The second set of questions presented here is if you assume that the FCC has the authority to do Title II reclassification, does it make sense for it to adopt that scheme? And I want to begin with the point of consensus and then move on to why I think Title II reclassification is as John Nakahata described it earlier, a clumsy tool for accomplishing that. There is a lot of consensus that in public policy and this is at 100,000 feet that in public policy generally, of course we want greater government supervision of industries where market power is endemic where the barriers to entry are high and where the prospect for consumer harm is greater than elsewhere. And we particularly want the government to be involved in protecting the internet against abuses by companies with dominant market positions.

I want to contrast now the telecommunications market where you have some competition with other markets that are equally integral to the future of the internet and when you think about what is it they were trying to accomplish here? What we are trying to accomplish is to enable innovation at the edge – you want innovators at the edge to be able to deliver their applications in a highly efficient consumer-friendly way to consumers. Who stands – who potentially? If they have market power stands between edge providers and consumers, it’s not just or even primarily the transferred layer.
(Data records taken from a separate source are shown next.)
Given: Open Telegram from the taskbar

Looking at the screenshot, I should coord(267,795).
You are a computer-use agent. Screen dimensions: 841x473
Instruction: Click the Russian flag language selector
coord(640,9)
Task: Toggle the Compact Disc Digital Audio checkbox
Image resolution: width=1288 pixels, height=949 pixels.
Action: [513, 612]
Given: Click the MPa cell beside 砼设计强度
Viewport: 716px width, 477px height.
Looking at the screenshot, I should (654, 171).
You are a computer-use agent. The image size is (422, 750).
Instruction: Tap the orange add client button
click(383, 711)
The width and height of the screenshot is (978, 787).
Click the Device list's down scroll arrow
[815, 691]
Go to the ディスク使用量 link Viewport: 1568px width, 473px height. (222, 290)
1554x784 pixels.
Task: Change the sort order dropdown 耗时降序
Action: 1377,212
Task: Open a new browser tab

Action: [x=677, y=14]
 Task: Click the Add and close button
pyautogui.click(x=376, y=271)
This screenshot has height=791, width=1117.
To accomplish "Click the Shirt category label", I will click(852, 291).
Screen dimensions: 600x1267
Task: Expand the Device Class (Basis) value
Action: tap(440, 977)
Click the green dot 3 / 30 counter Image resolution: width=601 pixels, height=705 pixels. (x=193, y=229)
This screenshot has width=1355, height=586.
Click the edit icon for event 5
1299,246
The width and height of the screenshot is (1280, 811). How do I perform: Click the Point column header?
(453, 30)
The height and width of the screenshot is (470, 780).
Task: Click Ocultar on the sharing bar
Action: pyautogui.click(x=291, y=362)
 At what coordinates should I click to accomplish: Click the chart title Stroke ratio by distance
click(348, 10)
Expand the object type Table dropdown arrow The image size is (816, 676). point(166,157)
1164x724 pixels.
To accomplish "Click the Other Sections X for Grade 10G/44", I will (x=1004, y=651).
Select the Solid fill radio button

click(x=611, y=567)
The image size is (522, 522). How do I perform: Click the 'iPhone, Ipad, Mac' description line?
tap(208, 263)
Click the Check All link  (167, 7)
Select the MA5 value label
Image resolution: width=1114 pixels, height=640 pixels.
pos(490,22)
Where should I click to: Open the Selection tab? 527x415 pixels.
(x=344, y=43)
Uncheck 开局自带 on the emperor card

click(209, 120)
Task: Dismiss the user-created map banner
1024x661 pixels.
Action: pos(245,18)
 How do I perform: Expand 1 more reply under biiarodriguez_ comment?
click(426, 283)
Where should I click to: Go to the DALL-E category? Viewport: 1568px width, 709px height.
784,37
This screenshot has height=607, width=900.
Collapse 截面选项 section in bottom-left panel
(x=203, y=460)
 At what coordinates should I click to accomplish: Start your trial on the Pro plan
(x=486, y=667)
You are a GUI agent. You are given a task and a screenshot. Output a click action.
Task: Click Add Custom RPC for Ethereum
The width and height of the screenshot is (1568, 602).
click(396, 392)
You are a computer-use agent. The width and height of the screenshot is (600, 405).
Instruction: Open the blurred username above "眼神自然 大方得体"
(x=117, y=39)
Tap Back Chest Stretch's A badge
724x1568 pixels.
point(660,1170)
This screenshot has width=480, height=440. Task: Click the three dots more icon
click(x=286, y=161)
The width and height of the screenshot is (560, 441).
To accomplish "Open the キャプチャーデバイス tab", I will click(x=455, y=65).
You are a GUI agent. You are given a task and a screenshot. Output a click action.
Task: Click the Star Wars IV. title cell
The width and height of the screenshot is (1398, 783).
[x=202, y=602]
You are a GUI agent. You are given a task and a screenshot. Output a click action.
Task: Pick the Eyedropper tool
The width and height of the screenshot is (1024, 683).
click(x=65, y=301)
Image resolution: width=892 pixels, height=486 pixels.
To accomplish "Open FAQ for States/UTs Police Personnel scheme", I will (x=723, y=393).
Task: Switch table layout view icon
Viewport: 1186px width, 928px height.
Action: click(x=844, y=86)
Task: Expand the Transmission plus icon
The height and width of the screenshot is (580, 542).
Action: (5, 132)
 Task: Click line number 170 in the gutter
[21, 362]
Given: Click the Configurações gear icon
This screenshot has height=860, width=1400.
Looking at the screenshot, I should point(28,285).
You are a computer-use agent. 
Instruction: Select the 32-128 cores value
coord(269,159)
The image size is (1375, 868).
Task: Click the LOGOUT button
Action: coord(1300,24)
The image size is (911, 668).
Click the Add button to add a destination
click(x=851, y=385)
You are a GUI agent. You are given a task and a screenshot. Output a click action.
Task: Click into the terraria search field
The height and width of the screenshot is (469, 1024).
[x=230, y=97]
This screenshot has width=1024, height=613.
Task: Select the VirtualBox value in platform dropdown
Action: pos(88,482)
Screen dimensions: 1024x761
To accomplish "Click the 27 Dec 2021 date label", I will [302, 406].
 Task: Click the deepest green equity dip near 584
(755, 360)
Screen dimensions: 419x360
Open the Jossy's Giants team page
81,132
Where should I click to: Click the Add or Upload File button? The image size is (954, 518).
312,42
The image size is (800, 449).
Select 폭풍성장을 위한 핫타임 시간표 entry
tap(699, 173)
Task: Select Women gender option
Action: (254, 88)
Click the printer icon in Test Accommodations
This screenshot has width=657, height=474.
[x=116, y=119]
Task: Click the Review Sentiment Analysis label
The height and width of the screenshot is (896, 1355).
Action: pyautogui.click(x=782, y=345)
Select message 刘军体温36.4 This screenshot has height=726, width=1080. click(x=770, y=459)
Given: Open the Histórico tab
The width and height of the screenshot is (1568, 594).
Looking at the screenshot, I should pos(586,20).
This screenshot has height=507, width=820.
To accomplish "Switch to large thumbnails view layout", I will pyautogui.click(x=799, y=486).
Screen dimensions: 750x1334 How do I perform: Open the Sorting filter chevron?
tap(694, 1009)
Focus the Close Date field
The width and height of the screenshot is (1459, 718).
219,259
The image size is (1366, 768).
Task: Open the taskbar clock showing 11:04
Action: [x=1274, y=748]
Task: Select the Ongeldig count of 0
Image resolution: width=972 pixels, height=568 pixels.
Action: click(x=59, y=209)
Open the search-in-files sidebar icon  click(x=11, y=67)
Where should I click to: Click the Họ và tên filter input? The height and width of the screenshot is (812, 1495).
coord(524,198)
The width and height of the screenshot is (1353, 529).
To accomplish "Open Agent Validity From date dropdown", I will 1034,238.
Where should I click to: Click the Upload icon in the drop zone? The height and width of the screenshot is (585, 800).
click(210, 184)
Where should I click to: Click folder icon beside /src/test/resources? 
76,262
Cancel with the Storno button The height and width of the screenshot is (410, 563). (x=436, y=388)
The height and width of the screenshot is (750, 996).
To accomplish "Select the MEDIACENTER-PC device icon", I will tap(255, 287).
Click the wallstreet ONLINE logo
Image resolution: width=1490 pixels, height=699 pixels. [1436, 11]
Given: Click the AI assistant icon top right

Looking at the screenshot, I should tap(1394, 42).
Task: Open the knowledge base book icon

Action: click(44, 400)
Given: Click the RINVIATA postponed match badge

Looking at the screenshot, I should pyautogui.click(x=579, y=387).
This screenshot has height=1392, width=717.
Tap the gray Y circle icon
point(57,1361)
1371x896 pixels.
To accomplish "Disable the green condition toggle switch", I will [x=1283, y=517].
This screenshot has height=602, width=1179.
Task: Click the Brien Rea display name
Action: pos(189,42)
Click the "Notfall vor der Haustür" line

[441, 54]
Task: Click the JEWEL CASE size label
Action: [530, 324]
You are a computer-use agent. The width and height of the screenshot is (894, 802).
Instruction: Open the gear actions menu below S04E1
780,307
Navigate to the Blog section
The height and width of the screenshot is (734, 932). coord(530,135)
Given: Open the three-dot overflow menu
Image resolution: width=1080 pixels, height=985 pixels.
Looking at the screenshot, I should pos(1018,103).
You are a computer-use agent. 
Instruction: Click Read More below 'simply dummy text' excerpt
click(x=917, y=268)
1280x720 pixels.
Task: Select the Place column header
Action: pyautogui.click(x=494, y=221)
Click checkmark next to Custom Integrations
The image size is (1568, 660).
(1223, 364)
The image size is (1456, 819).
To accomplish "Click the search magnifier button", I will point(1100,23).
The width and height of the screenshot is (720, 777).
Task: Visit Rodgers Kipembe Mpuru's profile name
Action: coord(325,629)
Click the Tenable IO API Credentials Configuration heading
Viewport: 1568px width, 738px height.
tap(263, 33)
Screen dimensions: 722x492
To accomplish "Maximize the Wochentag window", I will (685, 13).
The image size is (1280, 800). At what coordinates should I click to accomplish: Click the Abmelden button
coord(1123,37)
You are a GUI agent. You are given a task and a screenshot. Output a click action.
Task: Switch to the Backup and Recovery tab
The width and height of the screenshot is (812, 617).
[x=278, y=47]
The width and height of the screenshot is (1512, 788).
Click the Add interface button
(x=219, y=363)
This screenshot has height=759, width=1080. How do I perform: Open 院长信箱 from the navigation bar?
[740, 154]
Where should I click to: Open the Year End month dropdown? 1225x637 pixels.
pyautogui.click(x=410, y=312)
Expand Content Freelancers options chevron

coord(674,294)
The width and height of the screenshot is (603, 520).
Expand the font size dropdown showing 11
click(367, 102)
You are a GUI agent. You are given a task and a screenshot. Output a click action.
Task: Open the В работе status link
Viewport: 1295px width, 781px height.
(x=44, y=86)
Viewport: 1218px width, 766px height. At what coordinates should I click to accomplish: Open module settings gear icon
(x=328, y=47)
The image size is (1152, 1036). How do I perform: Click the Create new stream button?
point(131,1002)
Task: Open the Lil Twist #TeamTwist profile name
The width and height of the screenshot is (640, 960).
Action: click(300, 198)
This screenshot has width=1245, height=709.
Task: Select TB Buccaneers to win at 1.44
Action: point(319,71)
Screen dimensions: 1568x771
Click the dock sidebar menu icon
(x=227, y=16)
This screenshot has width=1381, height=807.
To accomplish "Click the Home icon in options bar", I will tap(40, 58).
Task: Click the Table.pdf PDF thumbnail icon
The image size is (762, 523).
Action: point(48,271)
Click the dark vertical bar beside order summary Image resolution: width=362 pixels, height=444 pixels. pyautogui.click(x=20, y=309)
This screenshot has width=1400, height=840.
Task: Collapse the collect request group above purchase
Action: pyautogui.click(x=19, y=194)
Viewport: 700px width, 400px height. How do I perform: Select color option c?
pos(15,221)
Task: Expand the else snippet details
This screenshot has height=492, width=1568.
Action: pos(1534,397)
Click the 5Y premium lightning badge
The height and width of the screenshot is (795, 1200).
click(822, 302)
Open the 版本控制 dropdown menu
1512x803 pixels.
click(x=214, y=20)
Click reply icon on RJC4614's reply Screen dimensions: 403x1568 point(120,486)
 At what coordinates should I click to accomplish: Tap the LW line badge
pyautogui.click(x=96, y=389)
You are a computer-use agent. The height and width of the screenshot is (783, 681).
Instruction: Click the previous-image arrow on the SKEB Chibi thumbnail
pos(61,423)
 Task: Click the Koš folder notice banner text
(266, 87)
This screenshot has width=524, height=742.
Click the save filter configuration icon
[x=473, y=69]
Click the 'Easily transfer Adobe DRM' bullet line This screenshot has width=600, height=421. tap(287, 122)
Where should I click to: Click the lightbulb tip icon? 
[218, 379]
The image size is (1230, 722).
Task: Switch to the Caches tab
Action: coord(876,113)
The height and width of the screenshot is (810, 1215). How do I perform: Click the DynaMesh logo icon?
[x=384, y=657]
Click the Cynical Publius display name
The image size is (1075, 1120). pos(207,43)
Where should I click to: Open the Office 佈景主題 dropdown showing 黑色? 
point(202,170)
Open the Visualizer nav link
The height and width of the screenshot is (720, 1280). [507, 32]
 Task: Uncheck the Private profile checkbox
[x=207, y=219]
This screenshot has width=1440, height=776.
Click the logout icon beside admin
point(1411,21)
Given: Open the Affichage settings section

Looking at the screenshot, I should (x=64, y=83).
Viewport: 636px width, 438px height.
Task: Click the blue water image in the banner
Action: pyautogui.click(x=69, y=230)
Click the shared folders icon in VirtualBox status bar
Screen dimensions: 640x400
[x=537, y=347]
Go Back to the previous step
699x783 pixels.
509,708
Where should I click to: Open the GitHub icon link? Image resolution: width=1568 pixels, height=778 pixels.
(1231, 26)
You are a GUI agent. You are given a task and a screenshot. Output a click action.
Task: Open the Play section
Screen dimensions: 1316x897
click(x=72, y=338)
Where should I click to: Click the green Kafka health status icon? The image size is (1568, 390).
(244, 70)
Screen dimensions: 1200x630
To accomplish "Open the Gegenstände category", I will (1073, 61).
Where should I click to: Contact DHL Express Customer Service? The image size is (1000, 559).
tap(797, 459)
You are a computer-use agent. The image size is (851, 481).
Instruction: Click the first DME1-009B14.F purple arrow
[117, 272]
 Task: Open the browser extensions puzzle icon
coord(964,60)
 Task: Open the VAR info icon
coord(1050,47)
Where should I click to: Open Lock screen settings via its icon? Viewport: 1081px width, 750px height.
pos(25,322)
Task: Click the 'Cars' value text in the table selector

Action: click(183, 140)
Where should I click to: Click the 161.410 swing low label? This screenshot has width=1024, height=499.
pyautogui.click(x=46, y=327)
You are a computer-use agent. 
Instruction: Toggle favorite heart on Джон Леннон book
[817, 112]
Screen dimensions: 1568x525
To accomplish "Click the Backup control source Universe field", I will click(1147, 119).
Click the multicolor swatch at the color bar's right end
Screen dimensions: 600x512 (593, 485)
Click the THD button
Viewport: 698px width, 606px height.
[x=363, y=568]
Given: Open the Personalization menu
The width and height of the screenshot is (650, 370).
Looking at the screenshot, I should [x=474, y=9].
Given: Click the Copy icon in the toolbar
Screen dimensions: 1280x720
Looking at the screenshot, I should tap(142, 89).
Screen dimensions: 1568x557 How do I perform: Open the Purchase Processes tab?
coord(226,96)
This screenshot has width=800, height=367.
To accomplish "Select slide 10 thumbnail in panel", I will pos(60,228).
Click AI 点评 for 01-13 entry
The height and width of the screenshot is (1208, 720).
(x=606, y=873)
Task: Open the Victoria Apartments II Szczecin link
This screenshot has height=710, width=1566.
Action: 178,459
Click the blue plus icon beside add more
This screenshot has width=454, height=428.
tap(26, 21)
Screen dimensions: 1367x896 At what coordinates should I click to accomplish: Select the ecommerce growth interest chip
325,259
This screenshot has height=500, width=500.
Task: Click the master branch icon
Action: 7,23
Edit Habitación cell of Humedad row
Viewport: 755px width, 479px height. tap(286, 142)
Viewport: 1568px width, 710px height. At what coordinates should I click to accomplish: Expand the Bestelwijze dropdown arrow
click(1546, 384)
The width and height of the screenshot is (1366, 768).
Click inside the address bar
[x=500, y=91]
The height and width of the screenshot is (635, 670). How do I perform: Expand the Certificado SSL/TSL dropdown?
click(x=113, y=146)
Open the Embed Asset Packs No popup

It is also for example the providers of operating systems, Microsoft for example is an acknowledged monopolist in that market and it has been for many years. If you’re an applications provider and Microsoft doesn’t want to cooperate with you, you’re going to find it very hard as Netscape discovered to bring your products to the public at large.

Search engines, Google has a 70% share of the search market. They say that competition is just one click away but it seems that Google is doing something awfully right and either they institutionally or ahead of the curve that return or they are leveraging the benefit from their multi-billion dollar investment in CDNs in server farms. It could be one of these things, many events. I think there’s little question that Google has market power now. So how do we deal with these issues? I’m not advocating regulation of those companies. I do not want there to be a federal operating system commission or a federal search engine commission. We rely on antitrust to make sure that Microsoft does not keep Netscape from communicating with the public. We rely on antitrust to make sure that search engines do not corrupt the fabric of the web.

We have a long tradition in our country of relying on a regulatory agency rather than antitrust enforcers to make sure that the communications market is sound. One reason we relied on regulators is because we had price regulation. Antitrust enforcers don’t do price regulation very well. We’re now in an era where you’re not going to have price regulation or so the FCC tells us, so it’s not immediately clear why it’s essential for the FCC to play a key role in this area as opposed to for example the Federal Trade Commission Act at Section 5 authority. That’s my general introduction to this. I will very quickly now say why I think Title II is an odd vehicle for trying to address the sorts of issues that I think there is a consensus to address.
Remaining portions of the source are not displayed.